Employ your time in improving yourself by other men's writings, so that you shall gain easily what others have labored hard for.
Quote, originally posted by Flip-Side »Lesson Learned: Doctor said if I had put tobacco (chewed up...cig/chew/ect.), or vineger on the stings, I would be in a lot better shape. Who said that tobacco only does bad things. Well OK they are bad, but at least there is one good thing.
Heh. This reminds me of a funny story. A good buddy of mine owns a helicopter, and as such has a large supply of helicopter fuel around. JP4 is just about the most volatile substance in existence, barring, perhaps, plutonium and antimatter. He had a little ground wasp trouble, and poured about a gallon of this stuff on the nest. Tossed a match......WHUMP! The fireball soared 30 feet into the air, knocked him flat, singed his eyebrows, and Ground Zeroed a ten-foot circle of his yard. The fire burned for an hour afterward. I laughed my (removed) off. We now call that corner of the yard Little Hiroshima.
Would you agree to debris acceptance? 2003 Vibe GTMods installed GM Top and Mid-Gate Spoilers, Cosmo CAI, TWM Short Shifter with Desert Eagle weighted shift knob, TWM Bronzoil Shifter Cable Bushings, Magnaflow Cat Back Exhaust, Unichip, Injen Billet Aluminum Engine/Sparkplug covers and oil cap, Optima RedTop Battery, Lineage Ground Wire KitAwaiting install: Energy Suspension Motor Mounts, DC Sports Header
Quote, originally posted by Slimer »Heh. This reminds me of a funny story. A good buddy of mine owns a helicopter, and as such has a large supply of helicopter fuel around. JP4 is just about the most volatile substance in existence, barring, perhaps, plutonium and antimatter. He had a little ground wasp trouble, and poured about a gallon of this stuff on the nest. Tossed a match......WHUMP! The fireball soared 30 feet into the air, knocked him flat, singed his eyebrows, and Ground Zeroed a ten-foot circle of his yard. The fire burned for an hour afterward. I laughed my (removed) off. We now call that corner of the yard Little Hiroshima. That is way way too funny!!
2006 MazdaSpeed6 GT which is for sale if anyone is interested...
Quote, originally posted by Slimer »Heh.
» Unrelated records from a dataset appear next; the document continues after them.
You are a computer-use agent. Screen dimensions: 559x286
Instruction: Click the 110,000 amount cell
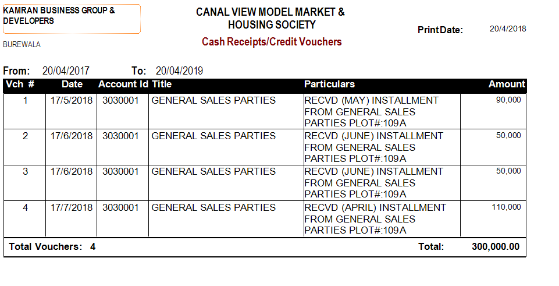pos(506,207)
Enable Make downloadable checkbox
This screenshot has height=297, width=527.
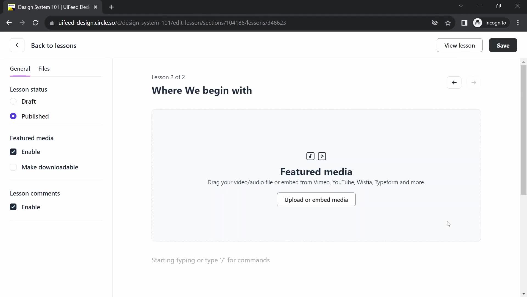click(x=13, y=167)
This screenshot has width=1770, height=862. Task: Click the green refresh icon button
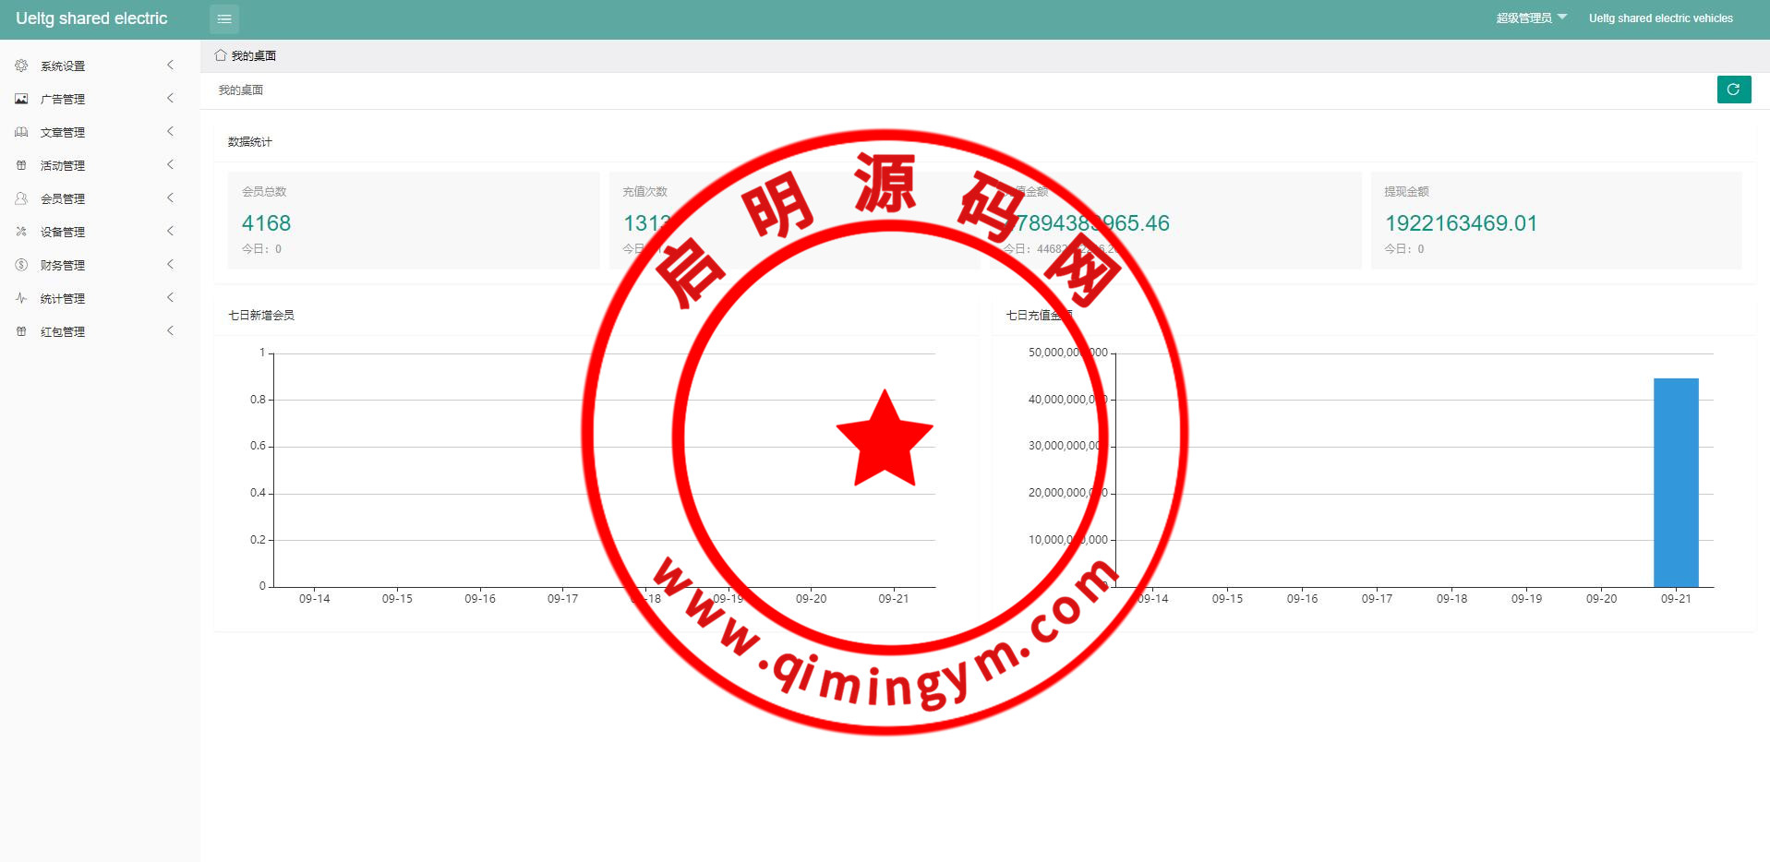(1733, 90)
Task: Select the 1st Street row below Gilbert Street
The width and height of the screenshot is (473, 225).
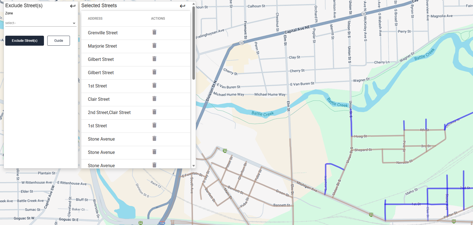Action: coord(97,86)
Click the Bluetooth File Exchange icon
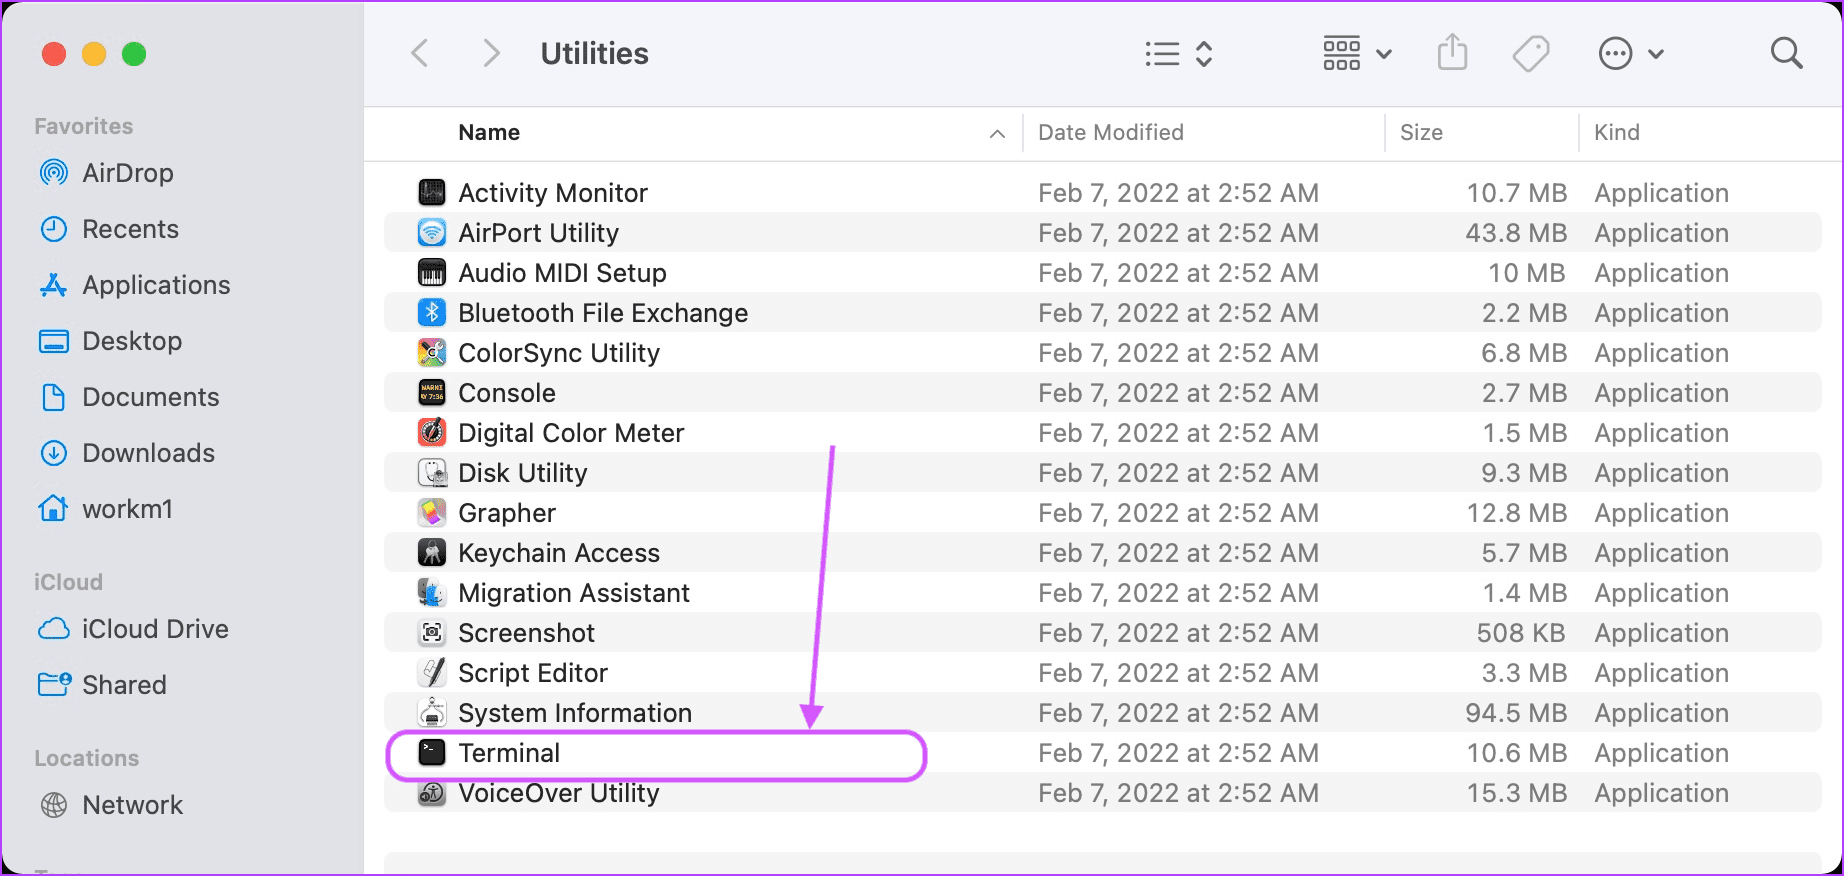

This reminds me of a funny story. A good buddy of mine owns a helicopter, and as such has a large supply of helicopter fuel around. JP4 is just about the most volatile substance in existence, barring, perhaps, plutonium and antimatter. Hahaha, that is great! I have access to plenty of JP-8 jet fuel, but the stuff eats through just about anything, and burns a long time. Nasty stuff. So I can only imagine me using it on a military installation...I'd be walking away in hand-cuffs. The fireball from my yard would most likely give me away to the MP's. Hahaha.
Employ your time in improving yourself by other men's writings, so that you shall gain easily what others have labored hard for.
Not to mention that he had to bring in a backhoe to scoop out all the dirt that was contaminated by the toxic fuel. Not only did he not have eyebrows for six weeks, his front yard was a mini Superfund site. I suppose it goes without saying that this little escapade transpired while both of us were drinking ourselves blind.